Page 197 - Bahasa Indonesia untuk Perguruan Tinggi_Dr. Aninditya Sri Nugraheni, M.Pd
P. 197
Contoh Artikel Ilmiah:
PENGUATAN MODAL SPIRITUAL DENGAN HYPNOTEACHING APPROACH
SEBAGAI BENTUK KEPEDULIAN GURU TERHADAP PEMBENTUKAN KARAKTER SISWA
MADRASAH IBTIDAIYAH
Disusun oleh:
Aninditya Sri Nugraheni, M.Pd.
Dosen Fakultas Tarbiyah dan Keguruan UIN Sunan Kalijaga
1
ABSTRAK
Perkelahian antarpelajar yang masih sering terjadi disamping peristiwa kekerasan-
kekerasan dalam kehidupan remaja termasuk maraknya bullying
(pemalakan/pemerasan di kalangan anak-anak) pada anak remaja bahkan terjadi
pada tingkat SD menguatkan asumsi bahwa pendidikan kita telah gagal dengan
menginterpretasikan bahwa tolok ukur kecerdasan adalah pada kecerdasan
intelektual semata, tanpa mengindahkan unsur sosial dan spiritual. Sistem pendidikan
yang hanya mementingkan aspek Intelectual Quotient (IQ) atau kemampuan otak
dan daya pikir semata, tanpa menghiraukan pentingnya kecerdasan emosional/
Emotional Quotient (EQ) dan kecerdasan spiritual/ Spiritual Quotient (SQ). Tentunya
ada yang salah dalam pola pembangunan Sumber Daya Manusia di Indonesia selama
ini, yakni terlalu mengedepankan IQ, dengan mengabaikan EQ dan SQ. Oleh karena
itu, kondisi demikian sudah waktunya diakhiri, di mana pendidikan harus diterapkan
secara seimbang, dengan memperhatikan dan memberi penekanan yang sama
kepada IQ, EQ dan SQ. Hypnoteaching sebagai salah satu solusi dekadensi karakter,
merupakan suatu proses pembelajaran dengan ilmu hipnotis yang lebih
menitikberatkan pada pemberian sugesti positif dari guru ke siswa dan siswa ke
dirinya sendiri. Sugesti positif ini, nantinya akan mendorong/ memerintahkan pikiran
bawah sadar siswa supaya mengoptimalkan kemampuan yang dimilikinya pada saat
pembelajaran dikelas. Hypnoteaching merupakan suatu cara untuk mengondisikan
siswa di awal pembelajaran agar siswa siap dan termotivasi untuk belajar.

=== CUPLIKAN DATA ===
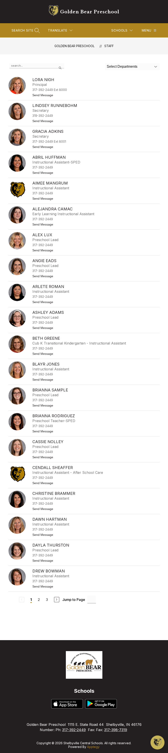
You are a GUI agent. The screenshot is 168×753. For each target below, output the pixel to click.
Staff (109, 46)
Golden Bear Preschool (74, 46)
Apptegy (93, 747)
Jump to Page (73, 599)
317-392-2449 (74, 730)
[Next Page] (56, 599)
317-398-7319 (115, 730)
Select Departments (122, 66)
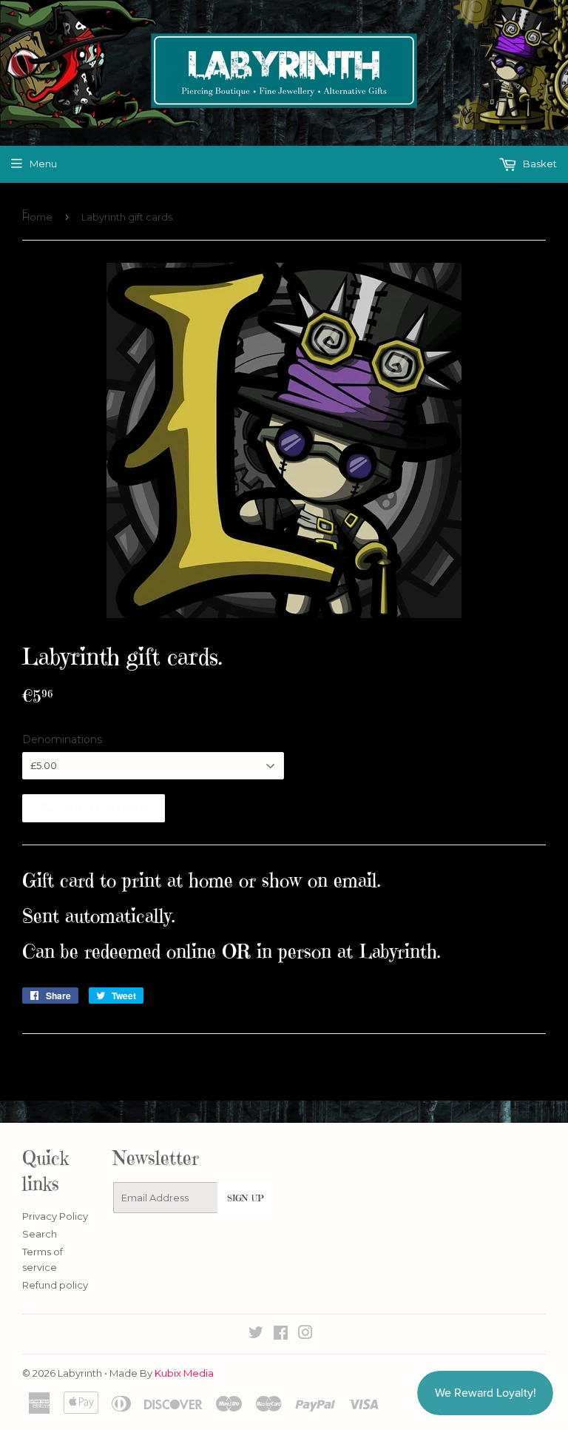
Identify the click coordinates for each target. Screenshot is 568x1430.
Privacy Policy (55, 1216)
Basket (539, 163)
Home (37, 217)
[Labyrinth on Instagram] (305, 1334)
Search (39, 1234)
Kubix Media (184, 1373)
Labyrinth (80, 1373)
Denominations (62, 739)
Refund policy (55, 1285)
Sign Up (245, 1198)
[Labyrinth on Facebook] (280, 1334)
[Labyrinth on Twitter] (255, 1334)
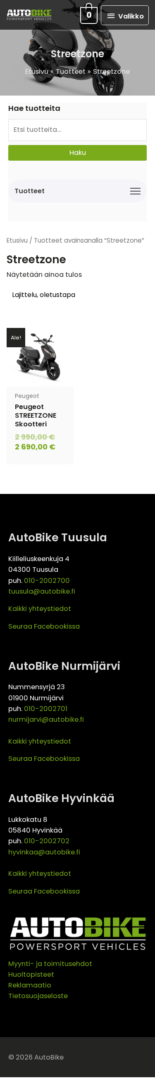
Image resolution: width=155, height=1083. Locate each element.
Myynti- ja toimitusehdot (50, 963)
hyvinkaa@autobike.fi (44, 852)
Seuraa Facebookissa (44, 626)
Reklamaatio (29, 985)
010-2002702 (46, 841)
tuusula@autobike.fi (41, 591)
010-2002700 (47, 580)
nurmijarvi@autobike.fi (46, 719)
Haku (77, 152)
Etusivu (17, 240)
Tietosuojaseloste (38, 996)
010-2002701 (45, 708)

=== TUGAS TERTULIS ===
1. Tolong jawab pertanyaan berikut berdasarkan kutipan bacaan.
(a) Apa arti bullying menurut keterangan dalam kurung?
(b) Kepada tiga hal apa pendidikan harus memberi penekanan yang sama?
(c) Hypnoteaching lebih menitikberatkan pada apa?
2. Salin ulang kutipan bacaan mulai dari "Page 197 - Bahasa" sampai dengan "Sri Nugraheni, M.Pd.", termasuk kedua bagian itu, lalu ganti nama "HYPNOTEACHING APPROACH" menjadi "PENDEKATAN HYPNOTEACHING".

=== JAWABAN TIAP TUGAS ===
1.
(a) Pemalakan/pemerasan di kalangan anak-anak.
(b) IQ, EQ dan SQ.
(c) Pemberian sugesti positif dari guru ke siswa dan siswa ke dirinya sendiri.

2.
Page 197 - Bahasa Indonesia untuk Perguruan Tinggi_Dr. Aninditya Sri Nugraheni, M.Pd
P. 197
Contoh Artikel Ilmiah:
PENGUATAN MODAL SPIRITUAL DENGAN PENDEKATAN HYPNOTEACHING
SEBAGAI BENTUK KEPEDULIAN GURU TERHADAP PEMBENTUKAN KARAKTER SISWA
MADRASAH IBTIDAIYAH
Disusun oleh:
Aninditya Sri Nugraheni, M.Pd.